Objective: Gather every line of the data below that contains the word "computer" and copy each one in full.

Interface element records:

--- begin ---

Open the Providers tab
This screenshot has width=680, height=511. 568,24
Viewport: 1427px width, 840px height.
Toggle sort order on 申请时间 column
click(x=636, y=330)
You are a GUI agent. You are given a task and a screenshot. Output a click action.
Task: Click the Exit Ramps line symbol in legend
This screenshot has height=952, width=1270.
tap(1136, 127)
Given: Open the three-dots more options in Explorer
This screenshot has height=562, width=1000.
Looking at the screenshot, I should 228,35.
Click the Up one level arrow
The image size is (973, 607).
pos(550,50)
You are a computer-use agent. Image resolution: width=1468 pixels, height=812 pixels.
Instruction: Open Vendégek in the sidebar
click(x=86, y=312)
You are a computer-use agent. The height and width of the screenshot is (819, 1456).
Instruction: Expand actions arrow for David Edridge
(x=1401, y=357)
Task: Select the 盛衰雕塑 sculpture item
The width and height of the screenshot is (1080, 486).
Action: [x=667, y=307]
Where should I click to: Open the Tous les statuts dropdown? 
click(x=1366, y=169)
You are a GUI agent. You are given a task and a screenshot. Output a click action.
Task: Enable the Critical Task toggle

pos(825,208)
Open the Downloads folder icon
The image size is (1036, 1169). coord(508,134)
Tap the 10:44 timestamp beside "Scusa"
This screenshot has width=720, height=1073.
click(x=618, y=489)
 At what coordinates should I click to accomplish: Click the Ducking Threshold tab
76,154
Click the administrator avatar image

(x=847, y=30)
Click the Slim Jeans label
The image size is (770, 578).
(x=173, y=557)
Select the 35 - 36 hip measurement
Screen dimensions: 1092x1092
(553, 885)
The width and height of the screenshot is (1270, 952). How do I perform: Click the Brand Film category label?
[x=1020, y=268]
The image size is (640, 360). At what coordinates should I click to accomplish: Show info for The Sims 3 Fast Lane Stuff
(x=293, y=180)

--- end ---

Task output:
You are a computer-use agent. Image resolution: width=1468 pixels, height=812 pixels.
You are a computer-use agent. The height and width of the screenshot is (819, 1456).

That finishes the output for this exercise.